> **Supplied passage**
Other Texas companies saved by the Vietnam War were Halliburton and Brown and Root, which Halliburton had purchased in – 1962. The Browns, even Herman, who began by hating Lyndon’s New Deal tendencies, were Johnson’s primary financial benefactors, as Robert Caro has shown. It was through my own research into Jim Garrison’s New Orleans investigation that I found a 1967 CIA document revealing that George Brown was a CIA asset, and none of the historians have noticed that.

Other CIA documents list the executives of Texas petroleum companies who were CIA assets. The list is considerable. Although these documents were made available under the JFK Act, as with the story of George H. W. Bush and his CIA partner, the Kennedy assassination is not mentioned.

From the government’s own records, we find connected: (1) the CIA angry about the Bay of Pigs, that CIA-sponsored invasion of Cuba whose code name, “Zapata,” returns us to George H. W. Bush and his CIA partner, Devine (2) the military with its Vietnam defense contracts, and (3) the Texas Presidents.

“Dry Hole” Byrd just happened to own the Texas School Book Depository, from which someone, not Lee Oswald, but someone, fired at the President on November 22nd. Years later, when Byrd wanted a souvenir of this historical building, he chose the South Westernmost window of the sixth floor, not the window from which Oswald purportedly fired with his creaky rifle with its loose telescopic sight, that was the Southeast. No, Byrd took the window from which a Dealey Plaza witness and his wife told the Warren Commission they saw a man with a gun. It seems D. H. Byrd knew exactly which window was the souvenir, and, by inference, that Oswald was no shooter.

To contemplate the political context of the assassination, as Governor Carlson of Minnesota suggested that we do, we note that the President was shot down in front of a building owned by a Texas defense contractor who won the first defense contract of the escalated Vietnam War, an escalation possible only with the removal of President Kennedy. D. H. Byrd was a founding member of the Civil Air Patrol, that group which boasted a group in New Orleans led by one David Ferrie, Jim Garrison’s chief suspect, in which Lee Oswald participated as a teenager. Chronicling the CIA’s cover-up of the assassination, we must acknowledge that the Agency did not act in the assassination entirely on its own behalf.

> **Problem 1**
In the passage on the Kennedy assassination, which building did D. H. Byrd own?
> **Problem 2**
Update the passage on the Kennedy assassination, starting at the words "Other CIA documents" and ending after "is not mentioned.", with "considerable" changed to "long".
The data after this point comes from another source.

> **Dataset content**
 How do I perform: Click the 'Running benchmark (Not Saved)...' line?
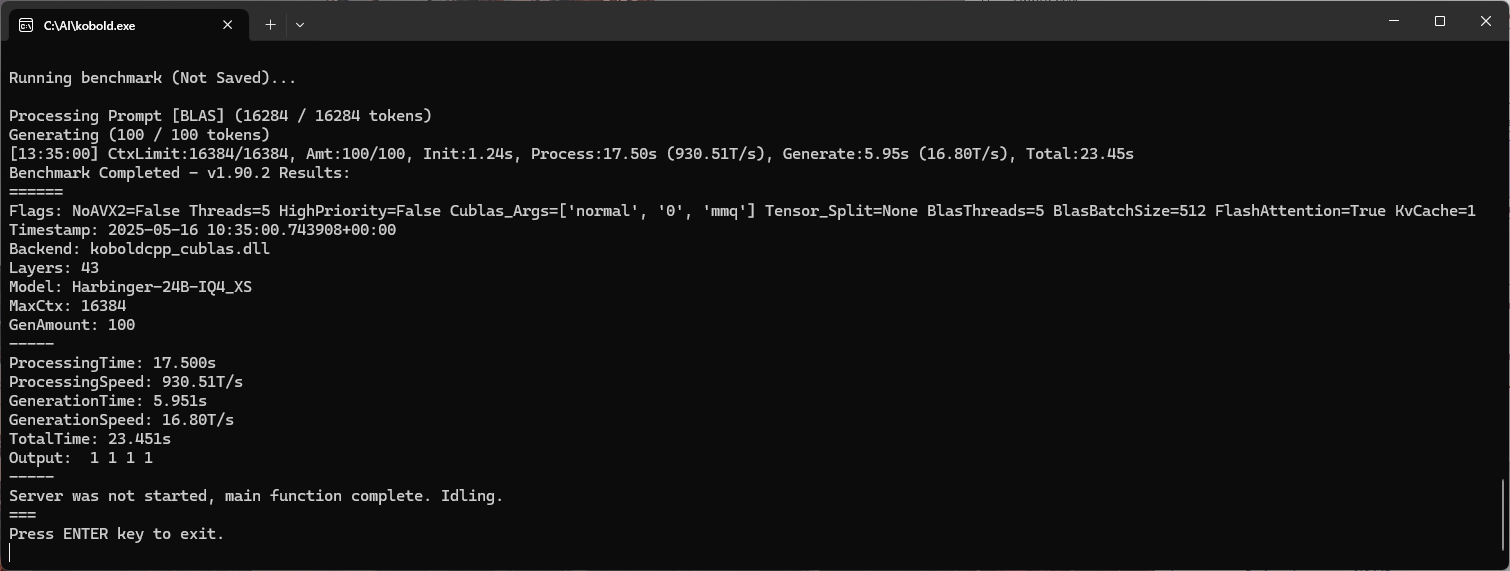[x=152, y=78]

> **Answer section 1**
The Texas School Book Depository.

> **Answer section 2**
Other CIA documents list the executives of Texas petroleum companies who were CIA assets. The list is long. Although these documents were made available under the JFK Act, as with the story of George H. W. Bush and his CIA partner, the Kennedy assassination is not mentioned.